What you will do:
Pick out and copy each line of the records that contains the string "height". Case matters.
** start **
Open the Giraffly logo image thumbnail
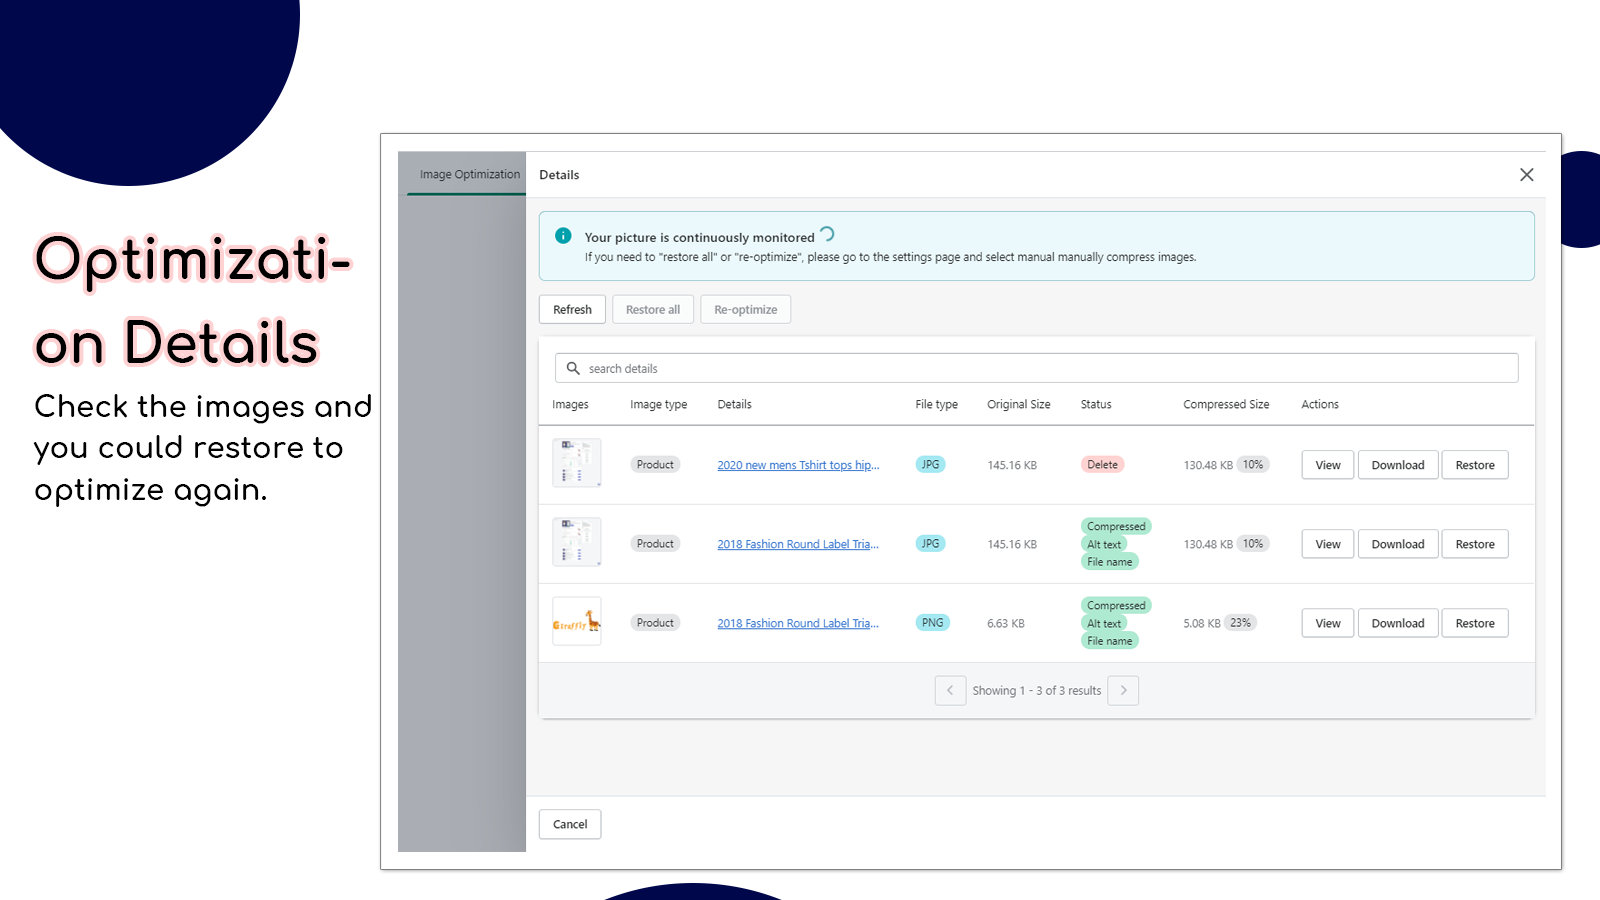Screen dimensions: 1600x900 577,622
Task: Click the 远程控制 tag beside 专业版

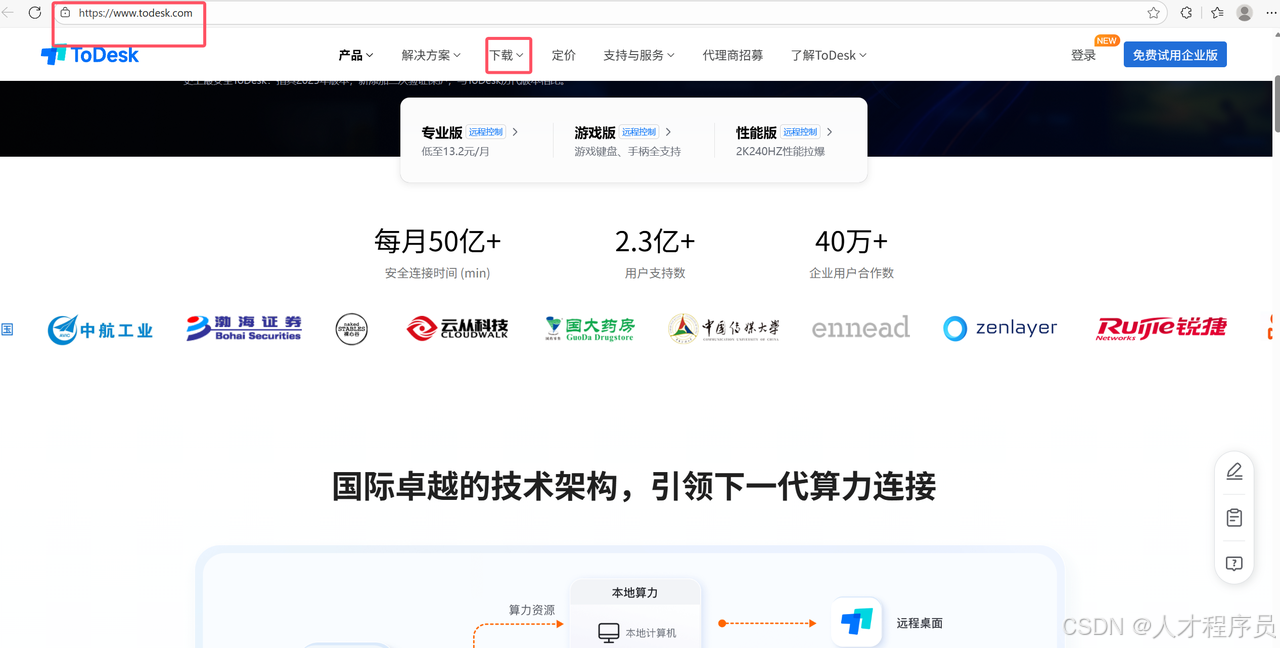Action: (485, 131)
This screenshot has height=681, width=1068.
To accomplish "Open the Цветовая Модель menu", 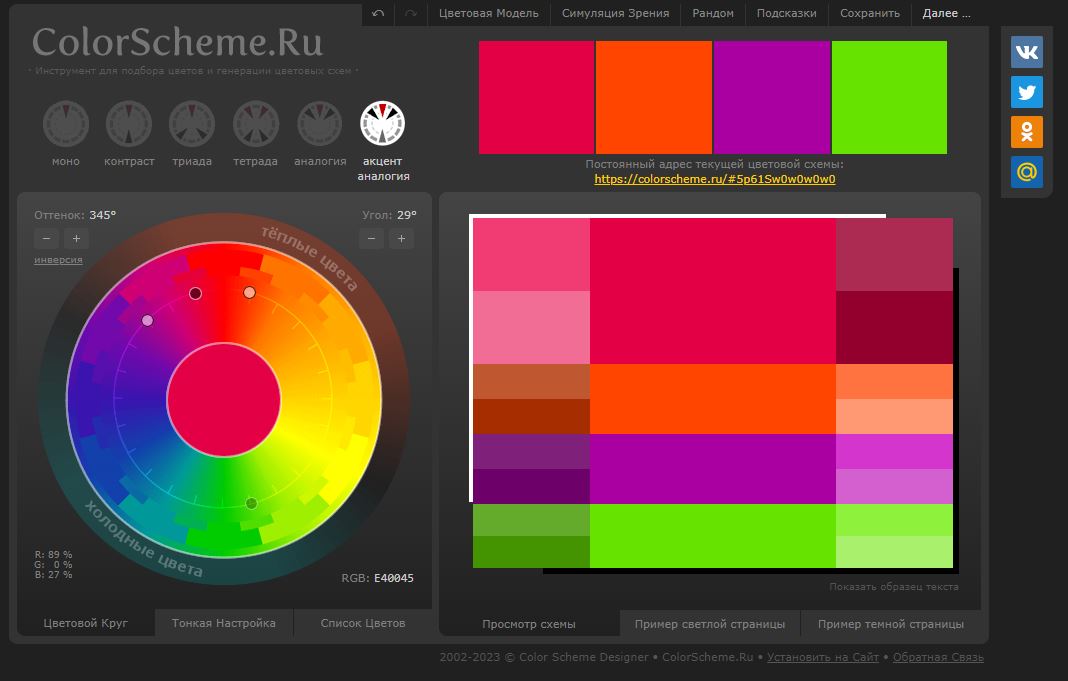I will (x=488, y=13).
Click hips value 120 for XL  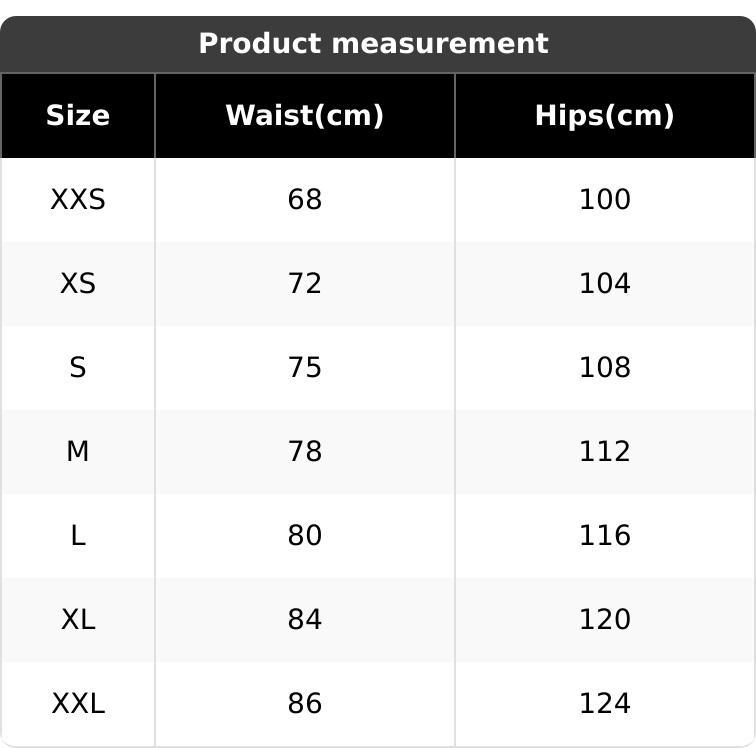coord(605,620)
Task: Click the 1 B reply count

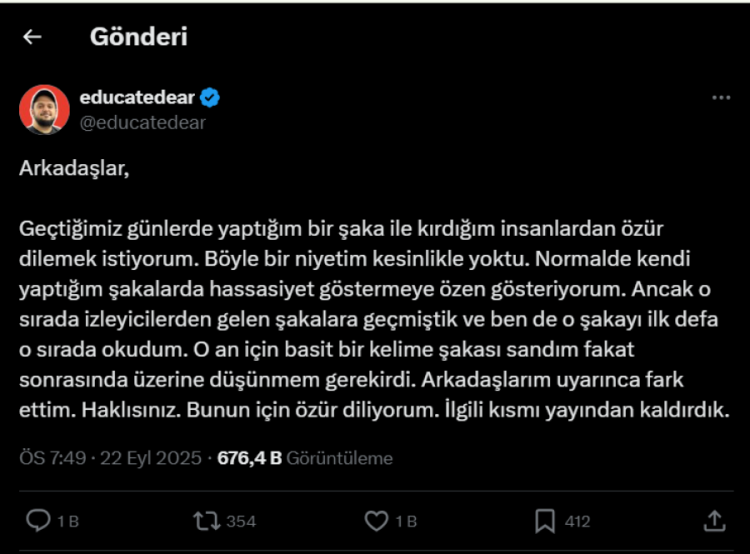Action: 67,521
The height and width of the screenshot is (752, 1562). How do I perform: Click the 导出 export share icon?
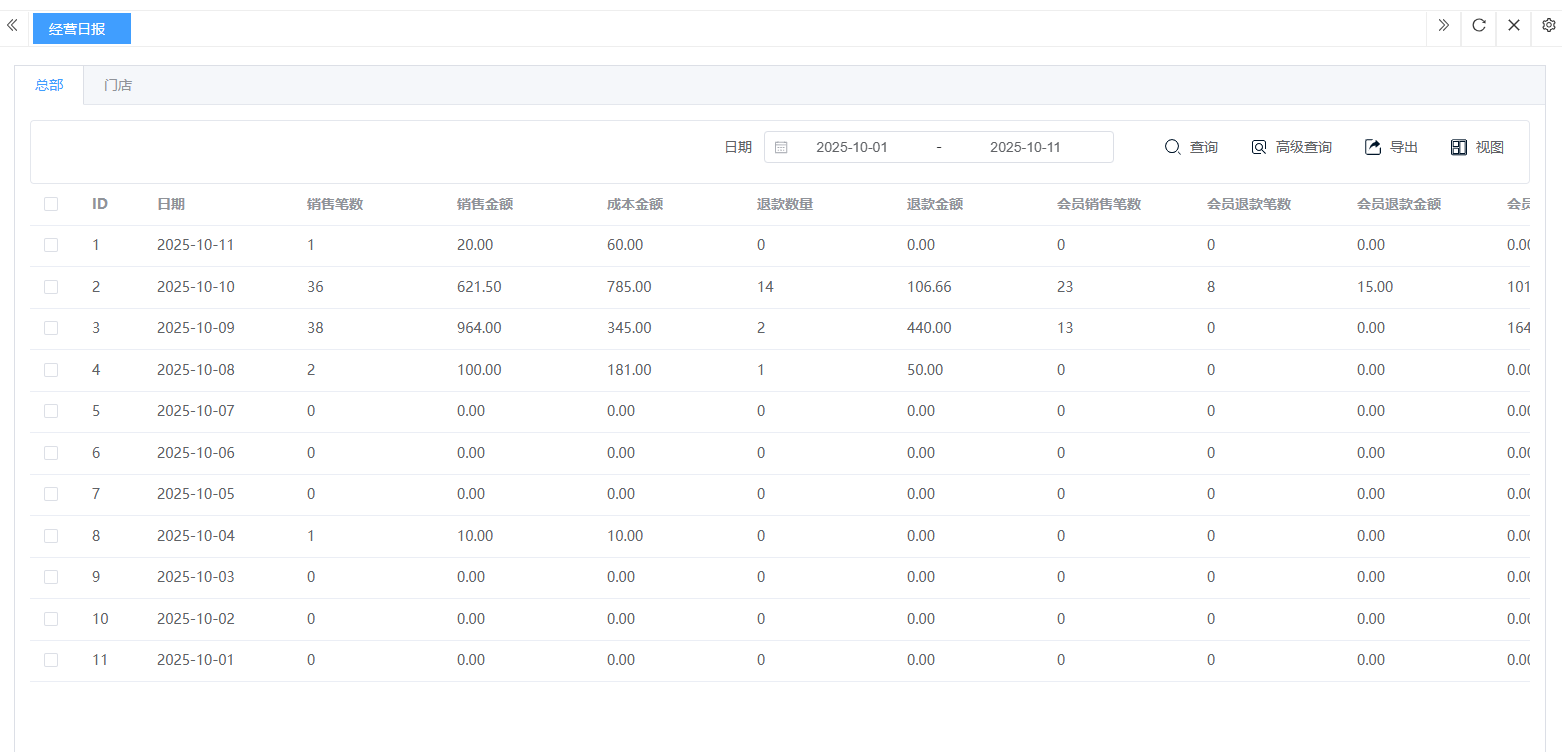[1373, 147]
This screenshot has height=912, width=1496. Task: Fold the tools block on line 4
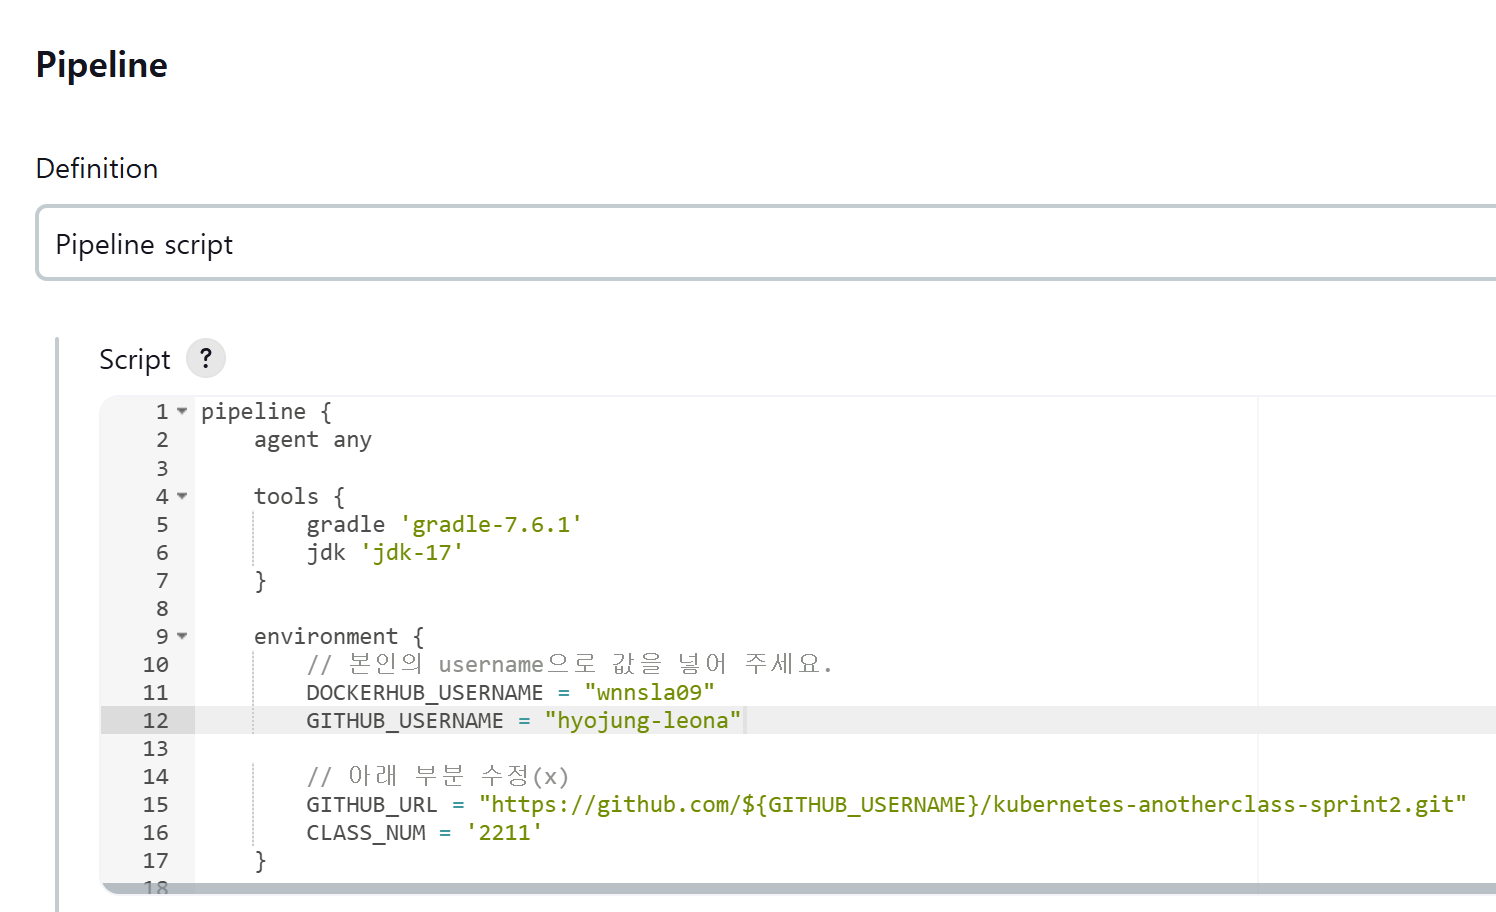[x=182, y=496]
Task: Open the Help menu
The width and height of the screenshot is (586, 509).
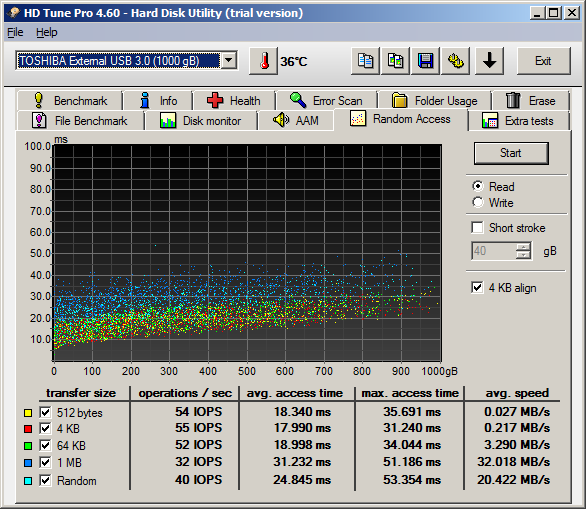Action: pyautogui.click(x=47, y=33)
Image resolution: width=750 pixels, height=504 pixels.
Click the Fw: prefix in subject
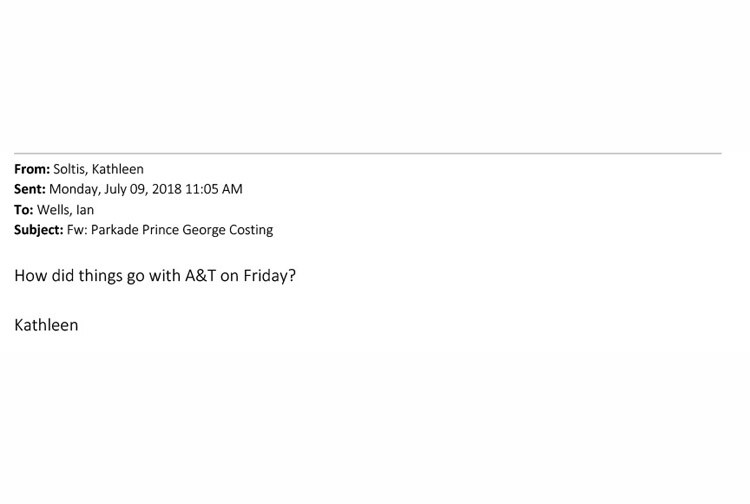pyautogui.click(x=77, y=230)
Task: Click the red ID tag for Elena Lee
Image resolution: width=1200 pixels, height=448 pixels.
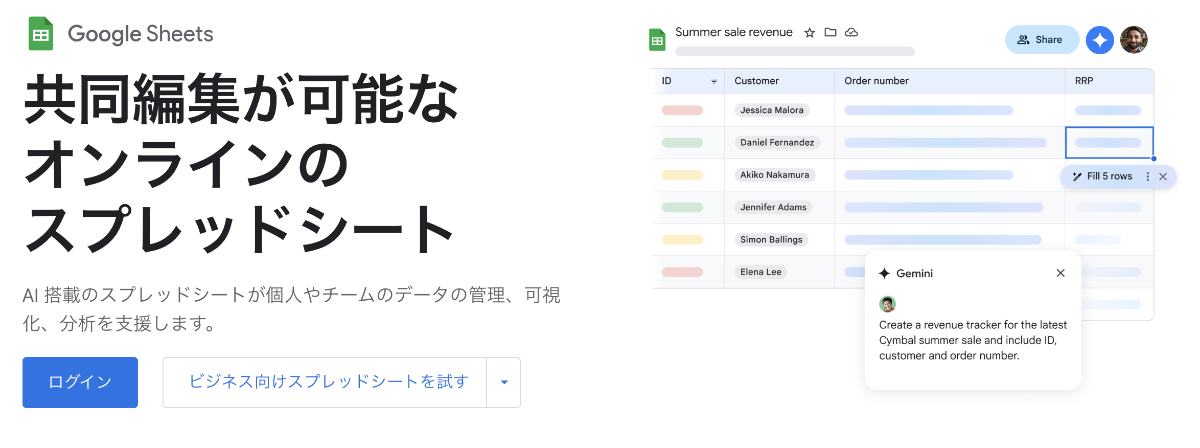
** end **
Response below:
This screenshot has height=681, width=1068.
The height and width of the screenshot is (752, 1562). How do I perform: Click the 导出 export share icon?
This screenshot has height=912, width=1496. Task: Fold the tools block on line 4
The width and height of the screenshot is (586, 509).
Image resolution: width=750 pixels, height=504 pixels.
Image resolution: width=1200 pixels, height=448 pixels.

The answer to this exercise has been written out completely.